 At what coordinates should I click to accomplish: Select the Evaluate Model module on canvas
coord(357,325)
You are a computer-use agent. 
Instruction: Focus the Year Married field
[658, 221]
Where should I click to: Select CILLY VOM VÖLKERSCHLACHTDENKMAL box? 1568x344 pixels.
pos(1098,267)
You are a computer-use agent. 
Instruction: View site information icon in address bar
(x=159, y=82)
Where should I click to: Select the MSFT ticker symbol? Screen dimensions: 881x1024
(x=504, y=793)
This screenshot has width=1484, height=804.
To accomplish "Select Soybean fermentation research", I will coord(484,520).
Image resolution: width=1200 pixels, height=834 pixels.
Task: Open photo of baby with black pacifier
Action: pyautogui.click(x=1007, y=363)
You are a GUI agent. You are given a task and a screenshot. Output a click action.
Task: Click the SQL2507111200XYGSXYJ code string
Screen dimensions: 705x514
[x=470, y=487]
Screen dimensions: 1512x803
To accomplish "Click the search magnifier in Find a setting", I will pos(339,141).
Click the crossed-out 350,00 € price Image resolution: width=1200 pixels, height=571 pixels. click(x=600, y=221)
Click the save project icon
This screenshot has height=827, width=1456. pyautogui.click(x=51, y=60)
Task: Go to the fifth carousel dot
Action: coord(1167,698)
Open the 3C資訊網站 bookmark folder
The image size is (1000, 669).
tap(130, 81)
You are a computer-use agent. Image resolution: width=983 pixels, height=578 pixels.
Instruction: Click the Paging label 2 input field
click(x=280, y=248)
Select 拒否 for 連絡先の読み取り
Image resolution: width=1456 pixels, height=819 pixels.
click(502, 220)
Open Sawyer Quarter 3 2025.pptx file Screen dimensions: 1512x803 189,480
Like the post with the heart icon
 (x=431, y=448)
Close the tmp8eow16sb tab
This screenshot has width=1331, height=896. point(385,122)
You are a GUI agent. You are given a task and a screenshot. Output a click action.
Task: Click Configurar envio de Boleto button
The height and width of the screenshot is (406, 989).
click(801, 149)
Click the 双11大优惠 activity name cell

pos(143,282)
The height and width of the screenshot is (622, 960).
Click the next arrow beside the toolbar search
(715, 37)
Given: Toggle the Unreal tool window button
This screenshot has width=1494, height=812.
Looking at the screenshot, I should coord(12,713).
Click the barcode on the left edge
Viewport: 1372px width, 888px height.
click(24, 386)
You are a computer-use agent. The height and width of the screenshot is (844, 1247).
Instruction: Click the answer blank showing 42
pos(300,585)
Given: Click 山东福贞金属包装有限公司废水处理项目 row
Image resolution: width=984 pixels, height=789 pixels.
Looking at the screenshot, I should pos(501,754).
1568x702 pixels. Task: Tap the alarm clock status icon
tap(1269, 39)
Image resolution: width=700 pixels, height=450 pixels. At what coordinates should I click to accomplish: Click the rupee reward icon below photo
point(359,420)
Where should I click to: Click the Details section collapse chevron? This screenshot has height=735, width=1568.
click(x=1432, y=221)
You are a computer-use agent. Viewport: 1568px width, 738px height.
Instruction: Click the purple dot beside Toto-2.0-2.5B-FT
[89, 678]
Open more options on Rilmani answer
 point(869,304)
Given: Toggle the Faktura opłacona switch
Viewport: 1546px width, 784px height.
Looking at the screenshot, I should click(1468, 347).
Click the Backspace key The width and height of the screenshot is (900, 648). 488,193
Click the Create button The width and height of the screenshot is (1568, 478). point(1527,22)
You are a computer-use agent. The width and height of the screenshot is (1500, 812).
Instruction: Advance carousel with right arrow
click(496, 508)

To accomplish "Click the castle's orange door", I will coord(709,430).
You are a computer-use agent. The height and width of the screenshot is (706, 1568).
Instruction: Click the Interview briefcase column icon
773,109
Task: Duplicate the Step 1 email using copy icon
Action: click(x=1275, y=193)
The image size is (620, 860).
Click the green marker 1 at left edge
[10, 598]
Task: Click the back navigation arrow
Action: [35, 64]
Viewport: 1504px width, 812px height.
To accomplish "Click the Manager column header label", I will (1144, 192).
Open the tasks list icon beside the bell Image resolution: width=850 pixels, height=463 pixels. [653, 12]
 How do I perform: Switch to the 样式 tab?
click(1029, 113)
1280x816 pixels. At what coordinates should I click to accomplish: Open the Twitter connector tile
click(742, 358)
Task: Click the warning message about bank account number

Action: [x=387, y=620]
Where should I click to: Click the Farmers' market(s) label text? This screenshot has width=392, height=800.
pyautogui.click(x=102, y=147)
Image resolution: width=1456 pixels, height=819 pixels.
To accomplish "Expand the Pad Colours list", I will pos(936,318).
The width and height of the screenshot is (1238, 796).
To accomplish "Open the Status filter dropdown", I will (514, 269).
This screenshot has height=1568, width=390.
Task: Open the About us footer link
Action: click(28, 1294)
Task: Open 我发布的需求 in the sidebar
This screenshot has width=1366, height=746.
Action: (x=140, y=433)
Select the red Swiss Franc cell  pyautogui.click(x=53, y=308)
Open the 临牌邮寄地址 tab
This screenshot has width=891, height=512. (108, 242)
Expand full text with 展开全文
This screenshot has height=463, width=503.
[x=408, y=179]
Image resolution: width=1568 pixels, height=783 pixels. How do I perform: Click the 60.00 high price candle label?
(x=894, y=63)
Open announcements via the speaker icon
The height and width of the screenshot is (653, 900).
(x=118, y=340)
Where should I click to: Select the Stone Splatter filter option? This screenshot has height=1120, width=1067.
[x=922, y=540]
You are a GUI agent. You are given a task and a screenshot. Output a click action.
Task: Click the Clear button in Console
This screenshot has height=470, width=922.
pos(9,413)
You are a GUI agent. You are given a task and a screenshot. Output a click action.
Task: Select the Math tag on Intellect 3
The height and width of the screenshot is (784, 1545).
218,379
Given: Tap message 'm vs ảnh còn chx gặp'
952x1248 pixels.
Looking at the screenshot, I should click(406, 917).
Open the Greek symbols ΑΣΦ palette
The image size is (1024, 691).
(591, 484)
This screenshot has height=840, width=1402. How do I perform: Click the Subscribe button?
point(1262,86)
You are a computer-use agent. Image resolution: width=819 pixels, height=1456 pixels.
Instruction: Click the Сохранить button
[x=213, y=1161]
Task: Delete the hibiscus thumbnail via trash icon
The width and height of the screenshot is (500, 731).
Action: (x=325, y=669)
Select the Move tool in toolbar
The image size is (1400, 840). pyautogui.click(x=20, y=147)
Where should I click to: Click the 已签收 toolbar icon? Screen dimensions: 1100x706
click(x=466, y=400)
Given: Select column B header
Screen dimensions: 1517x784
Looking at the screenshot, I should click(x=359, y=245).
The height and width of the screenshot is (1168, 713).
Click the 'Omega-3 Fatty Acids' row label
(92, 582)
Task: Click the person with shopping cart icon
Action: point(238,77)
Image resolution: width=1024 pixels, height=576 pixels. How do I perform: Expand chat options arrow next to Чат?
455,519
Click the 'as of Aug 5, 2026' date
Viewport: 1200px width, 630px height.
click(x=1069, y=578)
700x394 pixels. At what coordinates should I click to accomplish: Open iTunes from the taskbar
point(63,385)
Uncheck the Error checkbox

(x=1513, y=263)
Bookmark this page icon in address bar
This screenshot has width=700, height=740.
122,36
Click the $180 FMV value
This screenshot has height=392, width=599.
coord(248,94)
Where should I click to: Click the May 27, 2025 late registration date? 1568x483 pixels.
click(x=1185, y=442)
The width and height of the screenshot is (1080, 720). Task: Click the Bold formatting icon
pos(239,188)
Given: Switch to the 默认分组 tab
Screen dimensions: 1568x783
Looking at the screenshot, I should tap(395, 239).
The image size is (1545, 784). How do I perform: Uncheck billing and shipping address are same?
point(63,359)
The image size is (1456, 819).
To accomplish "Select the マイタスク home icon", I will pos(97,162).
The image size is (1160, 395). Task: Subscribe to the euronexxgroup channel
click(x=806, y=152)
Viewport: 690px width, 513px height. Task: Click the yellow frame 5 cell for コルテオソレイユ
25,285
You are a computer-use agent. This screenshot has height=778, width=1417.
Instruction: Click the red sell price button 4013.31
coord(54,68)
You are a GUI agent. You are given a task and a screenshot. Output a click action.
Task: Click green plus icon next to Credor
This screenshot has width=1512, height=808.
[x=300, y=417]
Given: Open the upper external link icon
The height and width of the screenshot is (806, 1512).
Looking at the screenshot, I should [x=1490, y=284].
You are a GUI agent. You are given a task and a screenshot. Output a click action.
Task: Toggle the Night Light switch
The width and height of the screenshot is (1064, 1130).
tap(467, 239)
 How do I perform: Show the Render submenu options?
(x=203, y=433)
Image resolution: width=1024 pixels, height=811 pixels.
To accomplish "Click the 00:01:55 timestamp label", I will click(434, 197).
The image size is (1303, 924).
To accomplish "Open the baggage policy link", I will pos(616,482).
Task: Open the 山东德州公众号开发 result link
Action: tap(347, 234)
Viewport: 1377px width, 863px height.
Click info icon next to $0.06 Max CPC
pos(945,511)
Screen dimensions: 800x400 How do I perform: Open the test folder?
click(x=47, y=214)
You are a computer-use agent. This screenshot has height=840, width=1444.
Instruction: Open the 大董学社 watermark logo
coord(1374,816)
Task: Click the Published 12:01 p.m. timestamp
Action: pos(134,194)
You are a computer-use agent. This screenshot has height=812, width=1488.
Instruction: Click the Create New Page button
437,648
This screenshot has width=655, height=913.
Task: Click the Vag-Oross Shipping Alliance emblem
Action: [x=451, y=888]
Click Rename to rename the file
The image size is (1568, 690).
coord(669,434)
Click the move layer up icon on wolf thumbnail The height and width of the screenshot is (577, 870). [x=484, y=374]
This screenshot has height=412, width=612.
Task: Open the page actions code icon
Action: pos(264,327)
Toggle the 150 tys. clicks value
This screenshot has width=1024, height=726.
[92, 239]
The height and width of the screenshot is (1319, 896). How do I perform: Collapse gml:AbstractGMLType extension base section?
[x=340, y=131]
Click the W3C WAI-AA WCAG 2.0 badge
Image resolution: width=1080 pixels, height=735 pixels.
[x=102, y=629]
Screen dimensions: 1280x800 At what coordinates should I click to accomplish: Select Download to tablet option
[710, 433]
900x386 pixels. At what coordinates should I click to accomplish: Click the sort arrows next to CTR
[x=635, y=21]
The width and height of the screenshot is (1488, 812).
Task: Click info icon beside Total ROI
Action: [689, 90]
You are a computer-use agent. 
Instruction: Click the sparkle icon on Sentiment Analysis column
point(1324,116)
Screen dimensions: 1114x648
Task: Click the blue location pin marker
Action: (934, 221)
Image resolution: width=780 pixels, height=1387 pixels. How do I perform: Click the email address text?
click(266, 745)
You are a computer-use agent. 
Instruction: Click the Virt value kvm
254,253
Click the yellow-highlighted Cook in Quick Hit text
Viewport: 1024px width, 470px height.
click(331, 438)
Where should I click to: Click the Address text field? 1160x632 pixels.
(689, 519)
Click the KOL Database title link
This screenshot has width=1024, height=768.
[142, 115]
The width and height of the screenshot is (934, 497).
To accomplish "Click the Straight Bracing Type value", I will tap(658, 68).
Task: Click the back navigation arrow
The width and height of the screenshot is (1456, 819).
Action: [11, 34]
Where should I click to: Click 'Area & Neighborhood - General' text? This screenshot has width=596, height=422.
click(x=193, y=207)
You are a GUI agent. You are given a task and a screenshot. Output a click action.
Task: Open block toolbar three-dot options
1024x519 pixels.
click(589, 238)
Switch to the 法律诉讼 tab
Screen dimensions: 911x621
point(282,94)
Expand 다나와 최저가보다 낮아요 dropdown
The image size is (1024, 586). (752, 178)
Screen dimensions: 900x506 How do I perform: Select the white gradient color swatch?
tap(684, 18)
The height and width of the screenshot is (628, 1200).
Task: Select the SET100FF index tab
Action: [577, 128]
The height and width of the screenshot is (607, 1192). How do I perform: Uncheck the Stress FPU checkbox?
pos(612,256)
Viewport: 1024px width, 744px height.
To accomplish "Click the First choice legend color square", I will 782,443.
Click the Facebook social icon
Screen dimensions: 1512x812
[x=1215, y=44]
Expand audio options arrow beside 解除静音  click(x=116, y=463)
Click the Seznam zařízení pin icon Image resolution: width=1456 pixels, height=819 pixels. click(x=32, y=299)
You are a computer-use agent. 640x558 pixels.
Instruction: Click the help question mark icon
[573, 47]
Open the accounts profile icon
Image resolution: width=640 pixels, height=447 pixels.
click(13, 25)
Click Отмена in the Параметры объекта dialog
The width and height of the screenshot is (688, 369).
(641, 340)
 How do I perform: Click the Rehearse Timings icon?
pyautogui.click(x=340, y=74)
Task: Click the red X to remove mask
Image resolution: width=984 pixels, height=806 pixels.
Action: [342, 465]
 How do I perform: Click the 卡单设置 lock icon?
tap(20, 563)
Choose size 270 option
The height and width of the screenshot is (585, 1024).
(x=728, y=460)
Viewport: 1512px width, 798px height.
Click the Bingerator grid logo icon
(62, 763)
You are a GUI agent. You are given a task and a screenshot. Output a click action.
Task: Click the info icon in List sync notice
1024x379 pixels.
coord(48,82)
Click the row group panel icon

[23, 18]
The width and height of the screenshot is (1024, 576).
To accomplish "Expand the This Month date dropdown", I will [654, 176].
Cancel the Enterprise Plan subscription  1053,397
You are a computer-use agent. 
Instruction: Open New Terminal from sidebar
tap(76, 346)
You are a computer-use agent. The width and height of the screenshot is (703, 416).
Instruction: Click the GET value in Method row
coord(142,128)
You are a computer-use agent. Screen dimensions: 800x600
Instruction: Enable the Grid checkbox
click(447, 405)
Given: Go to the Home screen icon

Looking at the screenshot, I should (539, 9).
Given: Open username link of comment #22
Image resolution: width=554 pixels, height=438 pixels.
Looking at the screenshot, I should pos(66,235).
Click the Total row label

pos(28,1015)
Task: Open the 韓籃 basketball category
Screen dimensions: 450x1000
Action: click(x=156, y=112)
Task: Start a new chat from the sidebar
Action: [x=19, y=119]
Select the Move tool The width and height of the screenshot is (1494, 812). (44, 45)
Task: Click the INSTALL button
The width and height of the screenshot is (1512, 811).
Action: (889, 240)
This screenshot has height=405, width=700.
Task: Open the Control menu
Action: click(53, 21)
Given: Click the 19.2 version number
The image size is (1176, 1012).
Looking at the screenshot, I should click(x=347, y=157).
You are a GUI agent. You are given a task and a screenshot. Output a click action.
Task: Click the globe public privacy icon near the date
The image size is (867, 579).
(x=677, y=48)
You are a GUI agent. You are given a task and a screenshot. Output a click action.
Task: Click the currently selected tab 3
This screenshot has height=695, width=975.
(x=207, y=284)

______________________________

* Work to be completed *
Write out the data from the line with "Click the Create button" to the line with "I will coord(709,430).", replacing "right arrow" with "left arrow" and leaving everything else the same.

* Written reply *
Click the Create button The width and height of the screenshot is (1568, 478). point(1527,22)
You are a computer-use agent. The width and height of the screenshot is (1500, 812).
Instruction: Advance carousel with left arrow
click(496, 508)

To accomplish "Click the castle's orange door", I will coord(709,430).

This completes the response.